Bangladesh did not skip SAARC due to India's stance against Pak: Sheikh Hasina
Bangladesh PM Sheikh Hasina also asked India and Pakistan to respect the 'sanctity' of the Line of Control. Photograph: (AFP)
Bangladesh pulled out of the SAARC (South Asian Association for Regional Cooperation) summit due to Pakistan's inability to curb terror in its own country and Islamabad's interference in their internal affairs, Prime Minister Sheikh Hasina insisted on Friday.
Speaking to Indian newspaper The Hindu, Hasina insisted that Dhaka pulled out of the regional meet not because of the Uri attack in India last month.
"For Bangladesh, the reason (to pull out of SAARC summit) is totally different," Hasina told The Hindu.
"It was over the situation in Pakistan that we decided to pull out. The common people are the biggest sufferers of terrorism there (Pakistan). And that terror has gone everywhere, which is why many of us felt frustrated by Pakistan," she said.
Hasina's comments come a little over a fortnight after Bangladesh, along with Afghanistan and Bhutan, decided to pull out of the SAARC meet.
At the time, it was widely perceived that the three countries skipped the meet to back India's stance against Pakistan.
A day earlier, India announced it would not attend the SAARC meet due to Pakistan's possible involvement in the deadly attack on an Indian Army installation in Uri, Kashmir on September 18.
India's decision to give the regional summit a skip was part of its diplomatic stratagem to isolate Pakistan in international fora.
Beef about 1971 war crime trials
Bangladesh premier Hasina also expressed her displeasure about Pakistan's stance against the 1971 war crime trials.
"Bangladesh has certain sensitivities over the International Crimes Tribunal [ICT of Bangladesh], where Pakistan showed its dissatisfaction with our processes and even raised the issue in their parliament," she said.
Hasina had initiated a 1971 war crime tribunal after she came to power in late 2008. She decided to proceed against those who were accused of committing war crime during the 1971 Bangladesh Liberation War.
Pakistan has for long been accused by Bangladesh of perpetrating a genocide in 1971, in which several people were killed.
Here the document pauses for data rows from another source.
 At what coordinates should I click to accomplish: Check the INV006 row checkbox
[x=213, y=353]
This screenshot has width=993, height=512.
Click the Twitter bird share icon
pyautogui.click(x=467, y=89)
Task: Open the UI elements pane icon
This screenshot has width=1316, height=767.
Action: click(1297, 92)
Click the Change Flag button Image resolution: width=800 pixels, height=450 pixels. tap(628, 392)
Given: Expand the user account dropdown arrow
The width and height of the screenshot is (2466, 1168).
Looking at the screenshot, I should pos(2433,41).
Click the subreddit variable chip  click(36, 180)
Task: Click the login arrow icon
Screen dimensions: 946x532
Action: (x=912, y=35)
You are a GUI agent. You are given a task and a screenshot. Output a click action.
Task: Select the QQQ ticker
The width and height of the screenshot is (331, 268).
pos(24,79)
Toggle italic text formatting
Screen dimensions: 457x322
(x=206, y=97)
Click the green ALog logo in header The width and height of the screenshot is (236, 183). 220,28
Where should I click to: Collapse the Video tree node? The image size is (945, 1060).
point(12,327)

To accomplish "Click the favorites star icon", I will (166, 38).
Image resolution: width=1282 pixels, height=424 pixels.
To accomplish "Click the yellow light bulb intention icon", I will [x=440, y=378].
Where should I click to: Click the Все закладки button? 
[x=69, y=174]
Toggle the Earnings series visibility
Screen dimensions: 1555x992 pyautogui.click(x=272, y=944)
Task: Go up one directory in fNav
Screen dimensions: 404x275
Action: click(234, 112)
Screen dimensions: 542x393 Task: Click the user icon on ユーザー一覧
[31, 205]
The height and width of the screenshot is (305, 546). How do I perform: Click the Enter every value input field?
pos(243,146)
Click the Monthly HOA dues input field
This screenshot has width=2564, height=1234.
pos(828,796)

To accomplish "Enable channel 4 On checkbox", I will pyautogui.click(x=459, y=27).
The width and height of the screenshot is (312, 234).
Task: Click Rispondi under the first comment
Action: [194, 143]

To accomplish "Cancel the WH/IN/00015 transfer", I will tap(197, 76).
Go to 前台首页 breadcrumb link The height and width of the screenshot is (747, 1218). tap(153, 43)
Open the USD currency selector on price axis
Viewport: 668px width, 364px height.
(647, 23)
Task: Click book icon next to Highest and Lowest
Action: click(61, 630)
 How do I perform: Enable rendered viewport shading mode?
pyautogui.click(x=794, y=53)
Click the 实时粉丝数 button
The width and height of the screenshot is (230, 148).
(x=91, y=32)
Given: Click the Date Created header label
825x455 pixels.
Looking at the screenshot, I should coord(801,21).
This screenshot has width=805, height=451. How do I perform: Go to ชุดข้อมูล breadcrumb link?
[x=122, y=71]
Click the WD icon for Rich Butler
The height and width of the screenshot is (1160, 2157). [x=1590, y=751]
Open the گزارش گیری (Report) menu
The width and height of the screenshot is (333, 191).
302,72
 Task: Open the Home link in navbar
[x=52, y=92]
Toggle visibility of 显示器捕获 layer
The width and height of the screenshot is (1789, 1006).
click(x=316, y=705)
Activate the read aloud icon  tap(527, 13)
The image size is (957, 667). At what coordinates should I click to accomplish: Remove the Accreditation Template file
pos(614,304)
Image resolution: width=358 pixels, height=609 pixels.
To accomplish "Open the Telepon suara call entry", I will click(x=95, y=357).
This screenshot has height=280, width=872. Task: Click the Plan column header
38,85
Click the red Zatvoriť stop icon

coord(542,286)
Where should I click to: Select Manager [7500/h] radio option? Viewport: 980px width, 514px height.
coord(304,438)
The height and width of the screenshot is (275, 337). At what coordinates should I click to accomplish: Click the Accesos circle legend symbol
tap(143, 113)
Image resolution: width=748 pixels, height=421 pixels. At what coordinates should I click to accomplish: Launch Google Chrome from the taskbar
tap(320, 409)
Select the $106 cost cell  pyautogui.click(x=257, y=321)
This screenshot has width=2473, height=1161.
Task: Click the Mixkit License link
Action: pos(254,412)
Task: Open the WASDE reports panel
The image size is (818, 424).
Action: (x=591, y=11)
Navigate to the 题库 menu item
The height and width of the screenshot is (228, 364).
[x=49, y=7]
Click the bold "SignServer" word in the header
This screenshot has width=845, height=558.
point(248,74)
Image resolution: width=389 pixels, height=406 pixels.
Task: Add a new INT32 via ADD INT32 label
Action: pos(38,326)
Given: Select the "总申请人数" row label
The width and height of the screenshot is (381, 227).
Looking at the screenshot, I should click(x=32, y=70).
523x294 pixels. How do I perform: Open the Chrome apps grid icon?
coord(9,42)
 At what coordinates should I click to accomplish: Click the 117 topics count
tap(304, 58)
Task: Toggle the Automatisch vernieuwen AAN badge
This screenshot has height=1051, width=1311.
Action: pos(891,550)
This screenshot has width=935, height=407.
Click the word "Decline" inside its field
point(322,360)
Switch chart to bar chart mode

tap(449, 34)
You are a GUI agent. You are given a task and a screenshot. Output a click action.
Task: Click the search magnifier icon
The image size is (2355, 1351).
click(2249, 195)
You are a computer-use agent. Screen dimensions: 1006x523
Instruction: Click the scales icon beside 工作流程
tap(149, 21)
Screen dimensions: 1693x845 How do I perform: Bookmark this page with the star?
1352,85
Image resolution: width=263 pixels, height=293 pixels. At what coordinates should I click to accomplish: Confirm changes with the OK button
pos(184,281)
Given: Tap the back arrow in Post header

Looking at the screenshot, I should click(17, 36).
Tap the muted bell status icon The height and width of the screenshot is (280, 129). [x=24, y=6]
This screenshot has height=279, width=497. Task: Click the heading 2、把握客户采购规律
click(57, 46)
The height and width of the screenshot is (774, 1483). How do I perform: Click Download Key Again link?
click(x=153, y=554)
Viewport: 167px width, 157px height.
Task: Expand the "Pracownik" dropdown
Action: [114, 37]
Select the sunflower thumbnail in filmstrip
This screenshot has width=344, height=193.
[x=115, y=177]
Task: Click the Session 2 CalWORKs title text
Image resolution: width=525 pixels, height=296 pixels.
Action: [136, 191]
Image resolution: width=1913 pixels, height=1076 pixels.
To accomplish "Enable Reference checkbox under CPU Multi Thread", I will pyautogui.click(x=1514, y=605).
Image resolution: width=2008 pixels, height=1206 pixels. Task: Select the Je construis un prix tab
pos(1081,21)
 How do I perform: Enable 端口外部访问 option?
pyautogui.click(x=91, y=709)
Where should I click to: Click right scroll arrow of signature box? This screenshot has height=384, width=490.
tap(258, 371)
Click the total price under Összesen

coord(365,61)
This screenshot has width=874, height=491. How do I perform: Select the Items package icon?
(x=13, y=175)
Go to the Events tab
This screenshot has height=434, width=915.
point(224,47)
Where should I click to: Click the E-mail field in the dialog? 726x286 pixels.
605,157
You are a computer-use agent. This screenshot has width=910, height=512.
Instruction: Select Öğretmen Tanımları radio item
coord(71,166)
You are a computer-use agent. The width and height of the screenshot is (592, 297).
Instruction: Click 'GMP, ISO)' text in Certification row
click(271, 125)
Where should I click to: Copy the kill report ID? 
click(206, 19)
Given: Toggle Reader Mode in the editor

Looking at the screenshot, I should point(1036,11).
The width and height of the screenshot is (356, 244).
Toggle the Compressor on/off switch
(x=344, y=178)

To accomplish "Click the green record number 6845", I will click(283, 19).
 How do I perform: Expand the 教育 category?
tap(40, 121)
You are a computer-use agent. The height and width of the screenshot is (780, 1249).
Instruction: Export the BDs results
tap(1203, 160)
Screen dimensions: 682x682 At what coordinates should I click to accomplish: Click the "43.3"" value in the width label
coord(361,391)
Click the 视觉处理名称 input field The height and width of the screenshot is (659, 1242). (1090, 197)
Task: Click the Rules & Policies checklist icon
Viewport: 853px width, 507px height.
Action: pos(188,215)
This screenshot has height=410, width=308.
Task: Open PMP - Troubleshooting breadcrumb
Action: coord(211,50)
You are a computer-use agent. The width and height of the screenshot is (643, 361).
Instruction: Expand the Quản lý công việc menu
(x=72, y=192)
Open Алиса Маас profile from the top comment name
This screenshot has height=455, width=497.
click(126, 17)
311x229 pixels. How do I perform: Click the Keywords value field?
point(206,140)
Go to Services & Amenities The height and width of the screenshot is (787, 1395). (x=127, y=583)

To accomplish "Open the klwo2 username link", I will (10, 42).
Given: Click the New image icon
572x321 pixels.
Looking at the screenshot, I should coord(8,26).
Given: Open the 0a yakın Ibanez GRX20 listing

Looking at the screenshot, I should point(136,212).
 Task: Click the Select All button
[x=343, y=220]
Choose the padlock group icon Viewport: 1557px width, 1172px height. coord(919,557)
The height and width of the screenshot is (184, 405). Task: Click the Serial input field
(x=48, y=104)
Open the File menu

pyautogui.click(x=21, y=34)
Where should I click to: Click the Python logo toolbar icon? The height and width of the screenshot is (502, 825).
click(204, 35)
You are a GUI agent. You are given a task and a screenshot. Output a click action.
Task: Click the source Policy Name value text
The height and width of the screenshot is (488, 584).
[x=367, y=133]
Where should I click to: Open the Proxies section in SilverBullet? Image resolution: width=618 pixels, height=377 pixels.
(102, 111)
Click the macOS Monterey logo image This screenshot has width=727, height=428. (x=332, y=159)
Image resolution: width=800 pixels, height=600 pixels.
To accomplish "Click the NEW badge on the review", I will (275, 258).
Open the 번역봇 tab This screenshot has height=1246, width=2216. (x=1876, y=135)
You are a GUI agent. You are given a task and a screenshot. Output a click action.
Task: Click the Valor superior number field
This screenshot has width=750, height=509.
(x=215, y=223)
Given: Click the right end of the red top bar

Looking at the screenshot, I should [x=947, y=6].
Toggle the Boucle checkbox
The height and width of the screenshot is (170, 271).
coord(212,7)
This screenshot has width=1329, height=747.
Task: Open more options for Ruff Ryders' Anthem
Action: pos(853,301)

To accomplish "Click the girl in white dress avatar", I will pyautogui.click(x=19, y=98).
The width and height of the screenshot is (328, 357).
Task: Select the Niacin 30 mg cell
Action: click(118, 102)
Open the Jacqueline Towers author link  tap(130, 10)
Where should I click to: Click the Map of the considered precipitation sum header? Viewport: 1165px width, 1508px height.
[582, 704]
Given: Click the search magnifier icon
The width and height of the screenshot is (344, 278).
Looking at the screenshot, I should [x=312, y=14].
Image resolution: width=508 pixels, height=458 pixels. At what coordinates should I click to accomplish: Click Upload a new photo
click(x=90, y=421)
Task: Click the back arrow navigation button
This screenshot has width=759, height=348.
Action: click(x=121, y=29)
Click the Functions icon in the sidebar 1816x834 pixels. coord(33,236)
Some historians say the number of dead could be in millions, while thousands of women and children were allegedly raped during the nine-month strife.
Islamabad says that Hasina has used the war crime trials as a tool to diminish powers of her political rivals.
Since the ICT began, several leaders of Jamaat-e-Islami, the largest Islamist party in the country, and Bangladesh Nationalist Party have been convicted and even hanged.
When asked about her opinion about India 'surgical strikes' in Pakistan-administered Kashmir, she said: "I do feel that both the countries should maintain the sanctity of the LoC (Line of Control) and that can bring peace."
Line of Control is a de facto border dividing India and Pakistan.